Copy out all lines from the entries below in which "computer" occurs.

Collected data entries
Content starts

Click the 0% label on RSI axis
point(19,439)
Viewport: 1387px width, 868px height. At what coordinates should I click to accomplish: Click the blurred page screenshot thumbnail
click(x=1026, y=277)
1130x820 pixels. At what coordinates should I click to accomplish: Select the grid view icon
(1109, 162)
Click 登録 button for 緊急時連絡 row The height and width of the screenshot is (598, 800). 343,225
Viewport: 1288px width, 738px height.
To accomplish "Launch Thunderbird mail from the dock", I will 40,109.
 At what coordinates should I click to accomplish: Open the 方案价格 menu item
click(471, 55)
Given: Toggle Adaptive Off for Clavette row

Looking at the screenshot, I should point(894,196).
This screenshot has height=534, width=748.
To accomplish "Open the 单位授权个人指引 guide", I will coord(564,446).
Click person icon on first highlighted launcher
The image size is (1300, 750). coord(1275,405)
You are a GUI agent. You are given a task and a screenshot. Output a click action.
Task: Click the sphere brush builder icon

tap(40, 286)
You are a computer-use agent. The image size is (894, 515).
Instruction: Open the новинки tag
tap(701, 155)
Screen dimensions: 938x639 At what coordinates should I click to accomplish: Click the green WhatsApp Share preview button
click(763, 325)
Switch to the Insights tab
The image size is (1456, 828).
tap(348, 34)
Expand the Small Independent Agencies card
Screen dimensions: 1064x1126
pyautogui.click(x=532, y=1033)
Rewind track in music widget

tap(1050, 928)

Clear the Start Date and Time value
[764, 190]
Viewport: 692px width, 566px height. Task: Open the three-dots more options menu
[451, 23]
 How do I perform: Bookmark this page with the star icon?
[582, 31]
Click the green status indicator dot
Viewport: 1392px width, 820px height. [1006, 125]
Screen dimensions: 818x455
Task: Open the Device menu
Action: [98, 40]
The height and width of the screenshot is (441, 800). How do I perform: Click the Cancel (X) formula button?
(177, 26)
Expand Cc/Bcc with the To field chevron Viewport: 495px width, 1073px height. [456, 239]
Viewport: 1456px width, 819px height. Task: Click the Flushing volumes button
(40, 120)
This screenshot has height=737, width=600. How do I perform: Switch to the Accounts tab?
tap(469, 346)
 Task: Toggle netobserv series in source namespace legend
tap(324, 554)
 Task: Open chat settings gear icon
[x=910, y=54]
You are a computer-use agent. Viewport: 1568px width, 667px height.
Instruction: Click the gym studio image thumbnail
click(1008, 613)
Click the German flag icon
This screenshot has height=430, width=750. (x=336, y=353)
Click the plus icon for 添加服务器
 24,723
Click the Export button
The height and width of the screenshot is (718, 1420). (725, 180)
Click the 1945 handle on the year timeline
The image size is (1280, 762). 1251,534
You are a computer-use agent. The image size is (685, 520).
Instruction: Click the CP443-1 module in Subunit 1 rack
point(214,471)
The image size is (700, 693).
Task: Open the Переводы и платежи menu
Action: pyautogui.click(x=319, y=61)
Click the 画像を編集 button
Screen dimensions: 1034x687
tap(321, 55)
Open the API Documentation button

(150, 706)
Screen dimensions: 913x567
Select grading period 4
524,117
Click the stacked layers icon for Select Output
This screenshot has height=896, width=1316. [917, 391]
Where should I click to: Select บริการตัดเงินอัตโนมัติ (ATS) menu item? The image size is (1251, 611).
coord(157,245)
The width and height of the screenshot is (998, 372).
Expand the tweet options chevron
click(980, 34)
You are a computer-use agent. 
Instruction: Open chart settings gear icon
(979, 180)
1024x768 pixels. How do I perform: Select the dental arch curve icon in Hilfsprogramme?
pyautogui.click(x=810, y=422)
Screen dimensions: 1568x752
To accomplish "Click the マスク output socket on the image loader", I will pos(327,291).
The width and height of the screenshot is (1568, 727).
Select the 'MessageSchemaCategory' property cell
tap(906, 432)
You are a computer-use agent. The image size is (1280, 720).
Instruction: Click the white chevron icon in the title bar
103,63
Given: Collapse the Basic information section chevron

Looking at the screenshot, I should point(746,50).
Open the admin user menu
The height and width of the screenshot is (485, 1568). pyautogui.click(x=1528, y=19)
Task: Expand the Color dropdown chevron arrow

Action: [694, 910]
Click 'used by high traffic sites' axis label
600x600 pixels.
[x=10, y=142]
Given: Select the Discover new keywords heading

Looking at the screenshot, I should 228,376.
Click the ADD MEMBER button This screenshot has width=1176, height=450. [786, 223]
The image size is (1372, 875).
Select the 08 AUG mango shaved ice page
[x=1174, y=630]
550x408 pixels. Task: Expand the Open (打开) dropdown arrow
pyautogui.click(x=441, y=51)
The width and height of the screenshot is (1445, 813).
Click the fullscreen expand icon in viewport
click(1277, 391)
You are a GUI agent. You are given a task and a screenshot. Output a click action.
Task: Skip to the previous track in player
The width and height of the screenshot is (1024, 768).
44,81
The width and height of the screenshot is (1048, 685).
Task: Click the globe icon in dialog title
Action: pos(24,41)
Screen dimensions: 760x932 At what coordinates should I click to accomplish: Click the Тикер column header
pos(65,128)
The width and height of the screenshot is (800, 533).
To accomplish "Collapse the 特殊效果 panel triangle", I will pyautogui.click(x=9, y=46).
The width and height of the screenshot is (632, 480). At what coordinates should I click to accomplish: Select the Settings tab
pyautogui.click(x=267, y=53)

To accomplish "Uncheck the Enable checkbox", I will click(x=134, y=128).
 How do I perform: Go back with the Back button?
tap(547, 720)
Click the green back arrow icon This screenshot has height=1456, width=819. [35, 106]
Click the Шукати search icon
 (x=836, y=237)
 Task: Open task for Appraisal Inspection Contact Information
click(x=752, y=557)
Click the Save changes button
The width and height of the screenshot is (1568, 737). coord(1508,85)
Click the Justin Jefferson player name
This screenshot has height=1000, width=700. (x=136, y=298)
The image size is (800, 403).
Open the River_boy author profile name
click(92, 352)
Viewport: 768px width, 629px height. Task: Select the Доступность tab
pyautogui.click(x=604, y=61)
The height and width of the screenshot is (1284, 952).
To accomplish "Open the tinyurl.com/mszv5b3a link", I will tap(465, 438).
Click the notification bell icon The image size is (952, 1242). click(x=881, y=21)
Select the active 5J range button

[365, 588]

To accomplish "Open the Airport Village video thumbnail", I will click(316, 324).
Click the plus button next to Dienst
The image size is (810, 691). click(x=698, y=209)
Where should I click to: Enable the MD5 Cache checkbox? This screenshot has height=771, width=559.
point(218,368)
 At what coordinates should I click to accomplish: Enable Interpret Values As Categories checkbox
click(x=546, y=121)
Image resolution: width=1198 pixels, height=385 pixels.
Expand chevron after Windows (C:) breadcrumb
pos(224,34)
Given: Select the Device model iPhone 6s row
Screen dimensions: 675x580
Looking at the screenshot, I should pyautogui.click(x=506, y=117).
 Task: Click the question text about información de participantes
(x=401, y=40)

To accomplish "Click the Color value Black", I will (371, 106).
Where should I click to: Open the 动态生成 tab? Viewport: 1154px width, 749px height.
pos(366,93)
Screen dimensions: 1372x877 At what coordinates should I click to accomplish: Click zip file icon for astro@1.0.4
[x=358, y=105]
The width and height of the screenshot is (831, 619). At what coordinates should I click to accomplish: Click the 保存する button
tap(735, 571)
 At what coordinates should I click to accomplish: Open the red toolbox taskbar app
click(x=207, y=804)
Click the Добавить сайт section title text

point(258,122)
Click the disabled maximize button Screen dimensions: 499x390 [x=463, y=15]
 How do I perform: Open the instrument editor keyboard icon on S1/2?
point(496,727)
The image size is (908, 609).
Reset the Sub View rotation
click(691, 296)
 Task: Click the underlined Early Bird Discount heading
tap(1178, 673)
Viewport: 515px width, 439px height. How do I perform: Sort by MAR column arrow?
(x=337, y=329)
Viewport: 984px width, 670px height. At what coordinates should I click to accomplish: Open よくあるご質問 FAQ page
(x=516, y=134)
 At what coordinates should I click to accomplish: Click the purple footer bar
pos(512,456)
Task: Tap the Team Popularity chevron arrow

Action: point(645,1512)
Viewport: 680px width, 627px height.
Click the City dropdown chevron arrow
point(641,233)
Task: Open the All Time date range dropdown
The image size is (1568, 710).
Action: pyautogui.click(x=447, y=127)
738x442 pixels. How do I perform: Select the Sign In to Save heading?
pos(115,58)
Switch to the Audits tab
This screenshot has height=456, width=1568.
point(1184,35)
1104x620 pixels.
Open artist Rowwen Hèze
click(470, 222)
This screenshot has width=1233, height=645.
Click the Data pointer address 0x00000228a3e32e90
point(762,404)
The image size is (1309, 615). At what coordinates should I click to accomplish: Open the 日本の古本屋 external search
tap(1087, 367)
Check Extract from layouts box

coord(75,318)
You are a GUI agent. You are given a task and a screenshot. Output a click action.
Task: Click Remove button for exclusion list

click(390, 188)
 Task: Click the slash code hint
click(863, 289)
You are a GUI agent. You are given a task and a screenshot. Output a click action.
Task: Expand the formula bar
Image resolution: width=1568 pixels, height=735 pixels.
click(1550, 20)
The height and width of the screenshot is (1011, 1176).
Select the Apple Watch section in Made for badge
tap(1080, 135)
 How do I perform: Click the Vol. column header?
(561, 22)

Content ends

# Solved problem:
You are a computer-use agent. The image size is (894, 515).
You are a computer-use agent. Viewport: 1568px width, 667px height.
You are a computer-use agent. The image size is (685, 520).
You are a computer-use agent. 
You are a computer-use agent. The image size is (1280, 720).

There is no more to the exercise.